Shining a Light on Success: An Interview with Student Optical Design Competition Winner, Mohammad Asif Zaman

Optical Solutions Editorial Team

May 29, 2024 / 2 min read

Introducing Mohammad Asif Zaman, one of the winners of our 2018 student optical design competition. He and his colleague, Yasin Buyukalp, worked on the project titled, 'High-NA Achromatic Objective Lens for Endomicroscopy' during their Ph.D. research at Stanford University. Utilizing the power of CODE V, they submitted a project that stood out amongst the competition. In this feature, Zaman generously shares insights from his competition journey and offers valuable advice for aspiring entrants.

Student Optical Design Competition Winner, Mohammad Asif Zaman | Synopsys

Q: What made you decide to enter the Synopsys student optical design competition, and what did you (and Yasin) have to do?

I was taking the course EE 347: Optical Methods in Engineering Science taught by Prof. Lambertus Hesselink, who also happened to be my Ph.D. supervisor. During the lectures, he mentioned the CODE V optical design competition and that the past winners included students from the same class he taught in previous years. That set the standard and gave us a challenge. I immediately wanted to enter the competition and try my best to win it.

────

## WHAT TO DO
1. Translate this sentence from the interview above into Spanish: "I immediately wanted to enter the competition and try my best to win it."
2. Answer these questions using the interview above:
(a) At which university did Zaman and Yasin Buyukalp carry out their Ph.D. research?
(b) Which software did they use for their project?
(c) Who taught the course EE 347: Optical Methods in Engineering Science?

────

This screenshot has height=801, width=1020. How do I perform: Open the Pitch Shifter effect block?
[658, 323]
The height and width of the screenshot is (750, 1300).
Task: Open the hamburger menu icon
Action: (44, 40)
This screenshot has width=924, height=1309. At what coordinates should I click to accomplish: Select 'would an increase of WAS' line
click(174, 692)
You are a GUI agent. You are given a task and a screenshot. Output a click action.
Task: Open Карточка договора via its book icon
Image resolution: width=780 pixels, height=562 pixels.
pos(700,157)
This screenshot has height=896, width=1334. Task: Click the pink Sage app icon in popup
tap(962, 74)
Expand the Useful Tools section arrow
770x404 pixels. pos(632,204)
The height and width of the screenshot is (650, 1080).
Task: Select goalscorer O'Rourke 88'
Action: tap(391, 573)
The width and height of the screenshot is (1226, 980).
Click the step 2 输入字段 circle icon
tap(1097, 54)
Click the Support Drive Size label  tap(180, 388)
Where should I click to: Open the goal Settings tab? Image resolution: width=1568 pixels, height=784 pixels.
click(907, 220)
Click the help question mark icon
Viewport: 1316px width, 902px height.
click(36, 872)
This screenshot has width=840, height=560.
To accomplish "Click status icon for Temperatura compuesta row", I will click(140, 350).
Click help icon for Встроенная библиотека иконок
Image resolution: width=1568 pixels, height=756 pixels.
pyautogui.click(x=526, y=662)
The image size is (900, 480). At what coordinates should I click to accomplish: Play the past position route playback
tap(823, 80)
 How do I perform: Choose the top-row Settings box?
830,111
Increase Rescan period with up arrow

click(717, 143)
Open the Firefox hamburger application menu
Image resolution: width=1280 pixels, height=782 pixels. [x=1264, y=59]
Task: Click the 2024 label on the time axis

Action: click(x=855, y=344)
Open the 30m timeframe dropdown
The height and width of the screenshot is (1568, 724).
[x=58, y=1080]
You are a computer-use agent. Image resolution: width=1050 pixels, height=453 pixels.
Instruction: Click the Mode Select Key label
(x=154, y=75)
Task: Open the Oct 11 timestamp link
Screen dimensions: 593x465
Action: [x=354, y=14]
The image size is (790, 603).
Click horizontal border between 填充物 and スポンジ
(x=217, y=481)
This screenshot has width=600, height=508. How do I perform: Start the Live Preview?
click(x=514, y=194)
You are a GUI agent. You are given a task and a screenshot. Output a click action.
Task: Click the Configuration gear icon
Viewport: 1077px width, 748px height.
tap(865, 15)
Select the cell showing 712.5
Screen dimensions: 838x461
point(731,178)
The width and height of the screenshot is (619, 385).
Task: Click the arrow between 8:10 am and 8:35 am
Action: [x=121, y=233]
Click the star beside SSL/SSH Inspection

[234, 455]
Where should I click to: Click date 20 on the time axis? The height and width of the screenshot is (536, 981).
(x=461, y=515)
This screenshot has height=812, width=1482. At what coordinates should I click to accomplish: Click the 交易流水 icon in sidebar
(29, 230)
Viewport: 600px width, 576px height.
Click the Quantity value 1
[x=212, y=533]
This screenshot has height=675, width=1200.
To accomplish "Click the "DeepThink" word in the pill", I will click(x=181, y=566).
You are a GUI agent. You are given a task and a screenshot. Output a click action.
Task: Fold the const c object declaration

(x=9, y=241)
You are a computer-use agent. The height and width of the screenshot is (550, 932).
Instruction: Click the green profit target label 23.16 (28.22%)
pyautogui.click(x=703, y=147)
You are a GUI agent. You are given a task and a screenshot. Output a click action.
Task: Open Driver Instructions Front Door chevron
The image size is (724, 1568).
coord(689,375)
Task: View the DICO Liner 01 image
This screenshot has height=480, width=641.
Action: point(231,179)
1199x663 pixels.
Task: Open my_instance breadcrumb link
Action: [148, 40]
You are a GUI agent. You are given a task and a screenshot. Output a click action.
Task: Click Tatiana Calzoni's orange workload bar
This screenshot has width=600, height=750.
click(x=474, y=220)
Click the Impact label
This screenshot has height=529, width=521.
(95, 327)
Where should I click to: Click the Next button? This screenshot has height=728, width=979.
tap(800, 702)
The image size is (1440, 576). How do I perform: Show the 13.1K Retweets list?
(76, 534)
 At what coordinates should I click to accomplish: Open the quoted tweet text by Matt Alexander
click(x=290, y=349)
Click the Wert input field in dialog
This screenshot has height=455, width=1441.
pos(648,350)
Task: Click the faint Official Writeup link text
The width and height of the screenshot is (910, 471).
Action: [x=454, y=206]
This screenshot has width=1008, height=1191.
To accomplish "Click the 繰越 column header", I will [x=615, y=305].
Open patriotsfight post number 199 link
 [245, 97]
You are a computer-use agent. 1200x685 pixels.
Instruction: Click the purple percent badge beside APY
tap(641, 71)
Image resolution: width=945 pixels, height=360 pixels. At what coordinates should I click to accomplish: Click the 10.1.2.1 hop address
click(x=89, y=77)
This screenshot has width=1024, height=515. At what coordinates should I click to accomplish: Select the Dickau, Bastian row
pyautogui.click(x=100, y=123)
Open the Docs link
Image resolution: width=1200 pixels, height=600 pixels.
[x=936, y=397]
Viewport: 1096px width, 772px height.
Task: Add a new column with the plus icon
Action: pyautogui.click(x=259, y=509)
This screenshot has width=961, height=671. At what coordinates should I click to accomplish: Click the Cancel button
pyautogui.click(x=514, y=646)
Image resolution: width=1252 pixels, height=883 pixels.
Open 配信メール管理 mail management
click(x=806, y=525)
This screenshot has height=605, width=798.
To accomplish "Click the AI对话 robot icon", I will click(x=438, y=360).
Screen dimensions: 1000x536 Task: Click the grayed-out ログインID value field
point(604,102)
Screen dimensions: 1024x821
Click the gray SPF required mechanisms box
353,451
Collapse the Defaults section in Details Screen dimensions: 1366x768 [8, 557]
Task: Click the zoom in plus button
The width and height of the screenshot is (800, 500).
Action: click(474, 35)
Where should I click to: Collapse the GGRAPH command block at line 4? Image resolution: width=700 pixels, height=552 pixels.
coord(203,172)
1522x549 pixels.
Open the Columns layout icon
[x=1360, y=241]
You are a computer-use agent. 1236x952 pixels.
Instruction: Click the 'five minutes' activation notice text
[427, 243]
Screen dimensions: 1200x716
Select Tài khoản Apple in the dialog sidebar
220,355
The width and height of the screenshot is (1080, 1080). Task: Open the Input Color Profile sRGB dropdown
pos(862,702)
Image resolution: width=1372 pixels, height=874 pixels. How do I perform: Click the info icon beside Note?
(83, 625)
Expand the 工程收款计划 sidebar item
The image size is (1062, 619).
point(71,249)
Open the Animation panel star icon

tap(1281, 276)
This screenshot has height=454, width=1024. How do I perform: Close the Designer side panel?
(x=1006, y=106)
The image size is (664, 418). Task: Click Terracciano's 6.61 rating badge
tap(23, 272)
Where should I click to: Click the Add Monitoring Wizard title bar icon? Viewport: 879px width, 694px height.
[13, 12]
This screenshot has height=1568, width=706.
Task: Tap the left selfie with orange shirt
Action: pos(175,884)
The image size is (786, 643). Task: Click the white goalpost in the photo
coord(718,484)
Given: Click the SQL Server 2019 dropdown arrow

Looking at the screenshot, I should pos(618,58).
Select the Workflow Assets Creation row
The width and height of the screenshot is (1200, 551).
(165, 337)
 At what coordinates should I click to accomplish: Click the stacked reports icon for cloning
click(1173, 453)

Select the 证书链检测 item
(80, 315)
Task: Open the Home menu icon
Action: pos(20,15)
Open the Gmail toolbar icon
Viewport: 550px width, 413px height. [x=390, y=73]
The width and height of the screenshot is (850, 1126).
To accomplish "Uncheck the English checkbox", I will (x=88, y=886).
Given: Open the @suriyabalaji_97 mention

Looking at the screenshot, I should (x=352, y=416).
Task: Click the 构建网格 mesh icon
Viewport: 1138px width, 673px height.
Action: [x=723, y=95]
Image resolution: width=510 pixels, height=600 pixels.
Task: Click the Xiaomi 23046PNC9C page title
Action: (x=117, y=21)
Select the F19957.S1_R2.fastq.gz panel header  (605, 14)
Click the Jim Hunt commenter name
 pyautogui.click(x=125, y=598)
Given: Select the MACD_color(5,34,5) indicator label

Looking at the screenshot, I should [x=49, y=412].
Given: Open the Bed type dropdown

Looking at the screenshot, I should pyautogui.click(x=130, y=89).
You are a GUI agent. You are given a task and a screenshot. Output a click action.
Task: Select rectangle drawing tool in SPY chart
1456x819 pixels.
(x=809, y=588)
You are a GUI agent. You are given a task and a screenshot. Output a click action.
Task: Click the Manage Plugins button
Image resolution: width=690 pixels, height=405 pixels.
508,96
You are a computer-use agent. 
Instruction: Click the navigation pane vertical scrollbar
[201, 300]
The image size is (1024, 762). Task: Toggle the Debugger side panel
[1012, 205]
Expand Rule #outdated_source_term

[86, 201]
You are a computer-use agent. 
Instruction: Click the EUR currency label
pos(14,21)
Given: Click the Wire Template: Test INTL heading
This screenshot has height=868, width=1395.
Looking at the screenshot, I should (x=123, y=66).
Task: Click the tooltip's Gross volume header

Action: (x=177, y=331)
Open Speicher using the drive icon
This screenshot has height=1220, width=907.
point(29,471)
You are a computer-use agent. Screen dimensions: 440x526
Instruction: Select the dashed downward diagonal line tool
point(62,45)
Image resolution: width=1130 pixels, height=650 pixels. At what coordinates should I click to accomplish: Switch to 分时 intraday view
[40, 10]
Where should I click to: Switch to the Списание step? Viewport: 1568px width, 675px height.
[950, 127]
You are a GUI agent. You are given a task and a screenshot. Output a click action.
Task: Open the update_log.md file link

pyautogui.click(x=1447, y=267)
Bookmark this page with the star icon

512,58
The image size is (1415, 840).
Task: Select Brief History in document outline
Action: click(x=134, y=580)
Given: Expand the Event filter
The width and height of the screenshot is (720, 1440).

────

## SOLUTIONS
1. Inmediatamente quise participar en el concurso y hacer todo lo posible por ganarlo.

2.
(a) Stanford University
(b) CODE V
(c) Prof. Lambertus Hesselink